Kruskal-Wallis test

The Kruskal-Wallis test is a non-parametric one-way analysis of variance by ranks (named after William Kruskal and W. Allen Wallis) for testing equality of population medians among groups (see Wikipedia for more information).

This test is missing from the tcllib math package, so here is an implementation. It can easily be taken apart to use the ranking of groups of values as a separate command, since this is needed separately from the test in other occasions. My implementation takes a list of groups where each group is a list of values. It returns a list with the H value (the test result) and the p value (i.e., the probability of a H value this large or larger).
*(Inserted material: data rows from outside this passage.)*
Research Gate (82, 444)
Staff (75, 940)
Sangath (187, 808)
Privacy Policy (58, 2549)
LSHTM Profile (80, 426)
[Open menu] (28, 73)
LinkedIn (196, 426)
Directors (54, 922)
The latter is computed using ::math::statistics::cdf-chisquare, so the tcllib math::statistics package is needed.

Here is code:

package require Tcl 8.4
package require math::statistics

proc kw-h {args} {
        set index 0
        set rankList [list]
        set setCount [llength $args]
        # read lists of values:
        foreach item $args {
                set values($index) [lindex $args $index]
                # prepare ranking with rank=0:
                foreach value $values($index) {lappend rankList [list $index $value 0]}
                incr index 1
        }
        # sort the values:
        set rankList [lsort -real -index 1 $rankList]
        # assign the ranks (disregarding ties):
        set length [llength $rankList]
        for {set i 0} {$i < $length} {incr i} {
                lset rankList $i 2 [expr {$i + 1}]
        }
        # value of the previous list element:
        set prevValue {}
        # list of indices of list elements having the same value (ties):
        set equalIndex [list]
        # test for ties and re-assign mean ranks for tied values:
        for {set i 0} {$i < $length} {incr i} {
                set value [lindex $rankList $i 1]
                if {($value != $prevValue) && ($i > 0) && ([llength $equalIndex] > 0)} {
                        # we are still missing the first tied value:
                        set j [lindex $equalIndex 0]
                        incr j -1
                        set equalIndex [linsert $equalIndex 0 $j]
                        # re-assign rank as mean rank of tied values:
                        set firstRank [lindex $rankList [lindex $equalIndex 0] 2]
                        set lastRank  [lindex $rankList [lindex $equalIndex end] 2]
                        set newRank [expr {($firstRank+$lastRank)/2.0}]
                        foreach j $equalIndex {lset rankList $j 2 $newRank}
                        # clear list of equal elements:
                        set equalIndex [list]
                } elseif {$value == $prevValue} {
                        # remember index of equal value element:
                        lappend equalIndex $i
                }
                set prevValue $value
        }
        # re-establish original sets of values, but using the ranks:
        foreach item $rankList {
                lappend rankValues([lindex $item 0]) [lindex $item 2]
        }
        # now compute H:
        set H 0
        for {set i 0} {$i < $setCount} {incr i} {
                set total [expr [join $rankValues($i) +]]
                set count [llength $rankValues($i)]
                set H [expr {$H + pow($total,2)/double($count)}]
        }
        set H [expr {$H*(12.0/($length*($length + 1))) - (3*($length + 1))}]
        incr setCount -1
        set p [expr {1 - [::math::statistics::cdf-chisquare $setCount $H]}]
        return [list $H $p]
}

Now, an example (the same as on this page: [L1 ])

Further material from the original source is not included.